All han, no cock. This film is going to be panned. The reasons are primarily poor direction and a lousy sense of tone. For a film billed as a big blockbuster, Hancock lacks any sense of the spectacular. Instead it feels remarkably small, introspective and slight. That said, Hancock did pass the minimum standard of a Hollywood mall movie, I was reasonably entertained during the course of the film, no doubt because of Will Smith‘s very bankable charisma. During the walk to the car, however, my estimation of the flick starting taking a nose dive.
The premise is that Hancock (Smith) is the only superhero in the world, and as a result, he’s a drunk hateful slob. The first quarter or so of the film shows Hancock drunkenly trashing half of Los Angeles to save the day. It’s big budget slapstick and at times pretty damned funny. He’s a superhero with terrible PR but fortunately Ray (Jason Bateman), a PR guy, steps into reform the hero’s image. This includes getting him to don a superhero suit, learn to be nice to the cops, and to go to jail for a spell to serve out the 600 or so warrants for his arrest. In jail, he goes to AA and generally learns to stop being a jerk. At this point, with the film’s slapstick beginning souring into a redemption drama, I grew worried that the film wouldn’t have the energy to make it across the finish line. But no fear, there’s a twist. SPOILER ALERT: Ray’s wife Mary (Charlize Theron) is like Hancock a superhero and an immortal. And apparently they were lovers for a few thousand years but Hancock doesn’t remember that. He’s had amnesia for the past 80. So they fight, which includes trashing Hollywood for some reason. Ray finds out, of course. Suddenly, the movie becomes a domestic drama. By the time the movie ends, all of the energy of the first 20 or so minutes have completely dissipated.

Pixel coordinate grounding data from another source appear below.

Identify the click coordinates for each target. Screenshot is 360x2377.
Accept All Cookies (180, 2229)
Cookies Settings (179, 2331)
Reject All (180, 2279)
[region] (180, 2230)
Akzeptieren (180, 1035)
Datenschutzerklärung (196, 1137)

Reportedly, this script has been bouncing around Hollywood for a long time and it has the feeling of having been reworked way too many times. Thematically, it hints at more interesting subtexts that never really materialize. Is Hancock a metaphor for American power in the cold war? Is it a reworking of the superhero genre? Is this a satire about power of PR? There’s so much fertile ground here that never gets mined, which is too bad. Instead, we get a movie that’s shallow and incoherent.
Director Peter Berg can’t seem to decide what kind of flick he’s making here. A farce? A family Drama? The tone of this movie is all over the map. Perhaps the low point of this incoherence was when Hancock was in prison and threatened by a couple thugs. The hero in turn threatens the thugs with jamming the head of one up the ass of the other. And then he does. Not only does Berg show the grizzly aftermath — which is both crass and completely unbelievable — but he then, inexplicably, has the Sanford and Son theme song kick in. WTF?
His sense of Los Angeles geography is similarly sloppy. This is a pet peeve of mine, especially after watching Thom Andersen’s Los Angeles Plays Itself. In the beginning of movie, Hancock is battling some baddies downtown who make a left turn and suddenly they’re all in the LAX area, some 15 miles away. Some explosions happen and then they are suddenly back in downtown. If this were the movie’s one sin, I wouldn’t beef. But this seems to speak to a higher level of sloppiness that permeates the film. But his most obvious — and damning — mistake is his directing style has been lifted straight from Paul Greengrass or Michael Mann (who produced the film). It works for Greengrass and Mann because they aren’t trying to be funny. Hancock, in theory, is. The Bourne Ultimatum-style shaking camera is plainly wrong for this script.
Will Smith manages to almost keep the movie watchable. But if you possess even the barest of critical faculties, you will probably have an annoying walk to the car.